» Problem details:
The answer should be an exact copy of the lines from the line with "Show the dice_outline sketch" through the last line of the entries, and no other lines.
+++
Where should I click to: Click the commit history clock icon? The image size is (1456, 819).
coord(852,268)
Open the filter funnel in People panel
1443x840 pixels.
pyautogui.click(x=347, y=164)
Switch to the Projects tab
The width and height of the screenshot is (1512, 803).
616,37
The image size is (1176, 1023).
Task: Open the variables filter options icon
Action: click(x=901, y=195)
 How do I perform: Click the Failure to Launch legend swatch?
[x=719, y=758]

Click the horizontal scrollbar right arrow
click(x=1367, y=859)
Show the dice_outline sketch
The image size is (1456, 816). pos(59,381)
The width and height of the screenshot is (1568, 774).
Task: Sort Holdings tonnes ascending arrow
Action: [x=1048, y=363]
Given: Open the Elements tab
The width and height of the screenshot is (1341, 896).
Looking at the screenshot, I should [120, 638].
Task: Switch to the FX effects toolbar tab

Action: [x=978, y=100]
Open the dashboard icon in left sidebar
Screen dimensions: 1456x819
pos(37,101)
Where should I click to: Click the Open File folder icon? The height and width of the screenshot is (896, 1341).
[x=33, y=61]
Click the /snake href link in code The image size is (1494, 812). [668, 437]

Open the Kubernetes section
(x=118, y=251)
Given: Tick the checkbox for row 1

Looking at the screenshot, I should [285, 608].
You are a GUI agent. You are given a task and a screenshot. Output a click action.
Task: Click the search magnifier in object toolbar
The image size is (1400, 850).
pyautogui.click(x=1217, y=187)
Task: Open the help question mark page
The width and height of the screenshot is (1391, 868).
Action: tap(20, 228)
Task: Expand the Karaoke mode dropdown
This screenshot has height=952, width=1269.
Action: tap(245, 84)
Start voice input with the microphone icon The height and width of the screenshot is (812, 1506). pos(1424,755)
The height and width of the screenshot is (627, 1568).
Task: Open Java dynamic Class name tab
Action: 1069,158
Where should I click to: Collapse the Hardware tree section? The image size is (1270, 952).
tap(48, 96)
+++
» Output:
Show the dice_outline sketch
The image size is (1456, 816). pos(59,381)
The width and height of the screenshot is (1568, 774).
Task: Sort Holdings tonnes ascending arrow
Action: [x=1048, y=363]
Given: Open the Elements tab
The width and height of the screenshot is (1341, 896).
Looking at the screenshot, I should [120, 638].
Task: Switch to the FX effects toolbar tab

Action: [x=978, y=100]
Open the dashboard icon in left sidebar
Screen dimensions: 1456x819
pos(37,101)
Where should I click to: Click the Open File folder icon? The height and width of the screenshot is (896, 1341).
[x=33, y=61]
Click the /snake href link in code The image size is (1494, 812). [668, 437]

Open the Kubernetes section
(x=118, y=251)
Given: Tick the checkbox for row 1

Looking at the screenshot, I should [285, 608].
You are a GUI agent. You are given a task and a screenshot. Output a click action.
Task: Click the search magnifier in object toolbar
The image size is (1400, 850).
pyautogui.click(x=1217, y=187)
Task: Open the help question mark page
The width and height of the screenshot is (1391, 868).
Action: tap(20, 228)
Task: Expand the Karaoke mode dropdown
This screenshot has height=952, width=1269.
Action: tap(245, 84)
Start voice input with the microphone icon The height and width of the screenshot is (812, 1506). pos(1424,755)
The height and width of the screenshot is (627, 1568).
Task: Open Java dynamic Class name tab
Action: 1069,158
Where should I click to: Collapse the Hardware tree section? The image size is (1270, 952).
tap(48, 96)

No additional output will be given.